§ **Task to complete**
Retype all of the data without changing a single word.
Data records Block Start
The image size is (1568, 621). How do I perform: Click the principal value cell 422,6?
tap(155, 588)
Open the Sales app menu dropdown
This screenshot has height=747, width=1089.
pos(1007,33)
Data records Block End
§ **Response**
The image size is (1568, 621). How do I perform: Click the principal value cell 422,6?
tap(155, 588)
Open the Sales app menu dropdown
This screenshot has height=747, width=1089.
pos(1007,33)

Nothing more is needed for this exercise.